Das Problem ist jetzt, dass ich bei meiner Argumentation nicht zu sehr OT gehen darf, sprich ich muss Julien noch miteinbeziehen.
Wie schon gesagt, als Ausgangsgrundlage einer sachlichen Diskussion wie wir sie jetzt führen ist das Video nicht geeignet, ganz klar. Dafür ist die Zielgruppe die falsche und die Ausführungen an sich überspitzt,übertrieben und allerhöchstens provokant-pointiert.
Demzufolge stecke ich jetzt ein wenig in der Zwickmühle, in die ich mich zweifelsohne selbst gebracht habe, ich versuche nochmal getrennt meine Meinung darzustellen und gleite hoffentlich nicht zu sehr vom Thema ab.
handelt man „gut“ um sich „besser“ zu fühlen oder fühlt man sich „besser“ weil man „gut“ gehandelt hat?
An der Wertigkeit der Tat ändert sich nichts, und ich persönlich sage ja auch nicht das alle Taten egoistisch und gleichzeitig schlecht sind. Nur meine Erfahrungen zeigen mir, dass man letztendlich immer nur für sich lebt.
Alle Taten, ob gut oder böse lassen sich mMn(!) darauf zurückführen, dass man sich etwas davon verspricht. Vorteil ist da freilich das falsche Wort, das kann alles sein. Aber das geht eigentlich zu weit, nur so viel: Wenn man schon mit einigen Abgründe menschlichen Verhaltens konfrontiert wurde, bekommt man so eine Weltanschauung, weiter möchte ich da jetzt gar nicht darauf eingehen.
Er stellt fest man fühlt sich besser sobald man richtig gehandelt hat ergo handelt Jedermann nur richtig um sich besser zu fühlen (m.E. erster Fehlschluss) ergo die Tat ist rein egoistischer Natur und hat keinen moralischen Wert (logischer zweiter Fehlschluss)
Dafür müsste er doch spenden für eine „richtige“ Tat halten? Ich persönlich finde, und da stimme ich Julien zumindest teilweise zu, dass es gerade in diesen Bereichen unglaublich große Heuchelei gibt.
Ich will noch einmal versuchen zu erklären was ich daran zu heuchlerisch finde:
Das Problem sehe ich gar nicht darin, dass man spenden will. Das Problem liegt in der Motivation dies zu tun, und auch wenn du oben klar gemacht hast das dies die Wertigkeit der Tat nicht ändert, ist genau diese Motivation aber für die Erklärung meines Standpunktes von essentieller Wichtigkeit.

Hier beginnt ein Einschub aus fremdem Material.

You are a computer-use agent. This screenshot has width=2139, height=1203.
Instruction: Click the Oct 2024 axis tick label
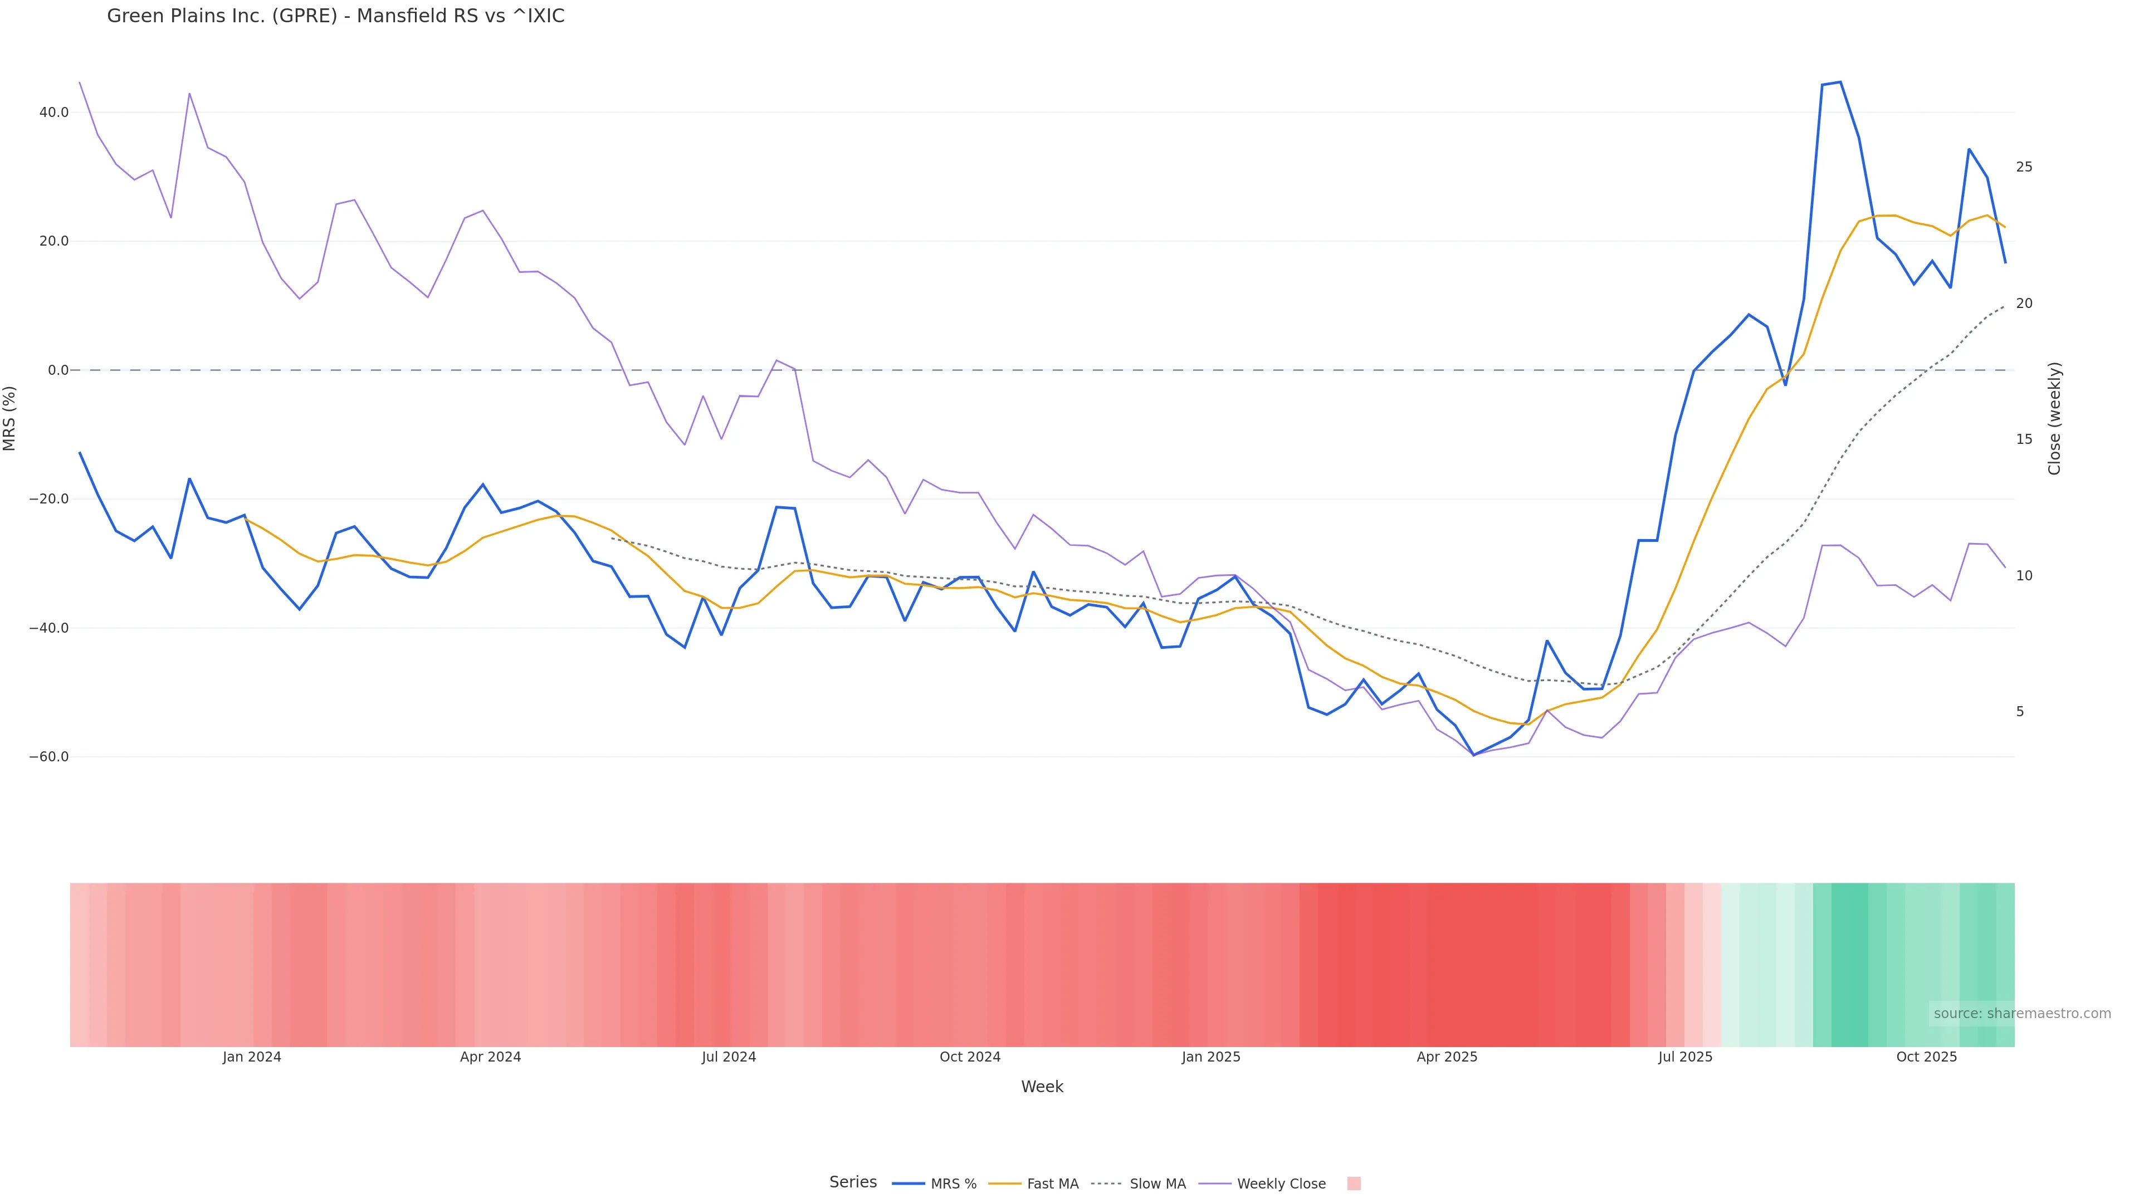point(970,1057)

Die Konsequenz ist entscheidend. Wenn ich seit Jahren mit vollster Überzeugung Geld spende, weil ich wirklich aus vollstem Herzen was verändern möchte, dann ist das okay für mich. Wenn man aber z.b. eine dieser unsäglichen Spendenveranstaltungen guckt und dann nur aus dem Grund spendet, weil man plötzlich sein schlechtes Gewissen reinigen will, dann ist das Heuchelei.
Und wie oft sind es nicht genau diese letzte Gruppe, die am lautesten schreien, wenn ich bzw. Julien dann sage(n) das es mir scheißegal ist - quasi wie ein Beißreflex um die Illusion dieses seelischen Ablasses nicht vollständig zu zerstören.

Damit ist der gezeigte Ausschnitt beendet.